Species encyclopedia

Common Cuttlefish

Sepia officinalis


Cuttlefish belong to the cephalopods group, which literally means « feet on the head ».

They each have 10 tentacles with suckers, two of which they can stretch out to capture their prey. They have a rough version of an internal shell, wrongly called a « cuttlebone », despite the fact that it’s made out of calcium. This lightweight shell made of tiny cavities allows the cuttlefish to float without having to constantly be swimming.

Cuttlefish can burrow into the sand or hide under rocky spurs. With their gift for mimicry, they easily blends in with their environment by modifying their colouring.

When faced with danger, they flee, excreting a cloud of ink to confuse their attackers.


After mating, the female lays her eggs, liming them one by one with mucus and attaching the other end to a support.
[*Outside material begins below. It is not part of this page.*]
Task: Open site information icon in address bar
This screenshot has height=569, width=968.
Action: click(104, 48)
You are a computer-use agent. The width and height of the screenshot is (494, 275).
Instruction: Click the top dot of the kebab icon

The whole forms a black bunch of « sea grapes ». The eggs hatch after one to three months, producing 1 cm long young cuttlefish.

From birth, cuttlefish hunt small crustaceans on sight. They then move on to more diverse prey, like crustaceans, fish and other cephalopods that they cut up with their horny beaks after injecting them with a toxin.

The species name (officinalis) refers to the pharmaceutical use of cuttlebone in Linnaeus's day. Rich in calcium, it is still used today as a dietary supplement to help strengthen the skeleton.